Spearman rank order correlations between behavioral parameters and amplitude or T80 values further confirmed the multivariate analysis. For example, the reference amplitude was positively correlated with the frequency in the center of the open field (ρ = 0.49; p = 0.045) and T80 was positively correlated with duration per visit in the central circle of the MCSF (ρ = 0.60; p = 0.023), Figures 4A,B respectively. However, the amplitudes were not correlated (ρ = 0.10; p = 0.72) to the duration (%) in the inner part of the open field. Instead risk assessment in the MCSF was positively correlated with the reference amplitudes (ρ = 0.58; p = 0.016), Figure 4C.
Figure 4. Spearman rank order correlations in the low (LRT, N = 9) and high risk taking (HRT, N = 8) animals between (A) amplitudes and the frequency in the center of the open field test [ρ = 0.49; p = 0.045], (B) T80 values and the duration/frequency in the central circle of the multivariate concentric square field™ (MCSF) test [ρ = 0.60; p = 0.023], and (C) the risk assessment rank sum from the trend analysis of the MCSF test [ρ = 0.58; p = 0.016].

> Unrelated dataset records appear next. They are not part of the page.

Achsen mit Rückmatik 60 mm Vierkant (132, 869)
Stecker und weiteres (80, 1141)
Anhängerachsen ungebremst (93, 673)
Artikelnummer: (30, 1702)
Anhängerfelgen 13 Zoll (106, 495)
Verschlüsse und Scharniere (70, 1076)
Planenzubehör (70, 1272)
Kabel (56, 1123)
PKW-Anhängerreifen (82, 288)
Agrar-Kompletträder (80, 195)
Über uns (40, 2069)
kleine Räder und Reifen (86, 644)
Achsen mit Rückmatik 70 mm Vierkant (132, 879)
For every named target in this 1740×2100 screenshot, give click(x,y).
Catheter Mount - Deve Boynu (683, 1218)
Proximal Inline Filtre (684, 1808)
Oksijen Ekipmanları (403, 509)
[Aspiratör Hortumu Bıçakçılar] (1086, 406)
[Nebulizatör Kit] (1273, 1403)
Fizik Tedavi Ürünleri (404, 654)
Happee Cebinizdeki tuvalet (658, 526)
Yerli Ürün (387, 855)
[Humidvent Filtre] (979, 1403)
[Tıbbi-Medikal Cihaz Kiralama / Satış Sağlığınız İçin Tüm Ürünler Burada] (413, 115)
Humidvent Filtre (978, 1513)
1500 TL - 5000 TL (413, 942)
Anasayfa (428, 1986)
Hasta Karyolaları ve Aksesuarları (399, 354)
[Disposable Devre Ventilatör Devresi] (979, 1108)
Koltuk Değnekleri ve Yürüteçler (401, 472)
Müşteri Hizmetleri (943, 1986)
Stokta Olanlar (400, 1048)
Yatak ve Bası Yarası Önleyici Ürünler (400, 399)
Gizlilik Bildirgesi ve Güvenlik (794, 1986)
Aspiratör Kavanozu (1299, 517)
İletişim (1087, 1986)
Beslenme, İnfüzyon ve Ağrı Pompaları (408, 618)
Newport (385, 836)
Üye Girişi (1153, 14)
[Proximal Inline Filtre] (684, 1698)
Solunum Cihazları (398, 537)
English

The relationship between the amphetamine response in T80 values and the behavioral data was also investigated using multivariate data analysis. A PLS with one significant component was created (R2X = 0.44; R2Y = 0.56; Q2 = 0.23) (Figure S8). The observed vs. predicted values for the response in T80 15 min after amphetamine (Figure S9) indicate that the chosen behavioral parameters from the open field and MCSF tests (Figure S8B) together can predict the amphetamine-induced increase in T80 values.
A Spearman correlation between the classifying parameter duration (%) in the inner part of the open field and the response in T80 15 min after amphetamine showed a weak, but significant, positive correlation (ρ = 0.61; p = 0.049), Figure 5A. The velocity in the center of the MCSF and the response in T80 15 min after amphetamine displayed a significant negative correlation (ρ = −0.75; p = 0.009), Figure 5B.
Figure 5. Spearman rank order correlations of the response to amphetamine in T80 values and (A) the parameter duration (%) in the inner part of the open field, used to classify the animals into the low (LRT, N = 5) or high risk taking (HRT, N = 6) groups and (B) the velocity in the center of the multivariate concentric square field™ (MCSF) test.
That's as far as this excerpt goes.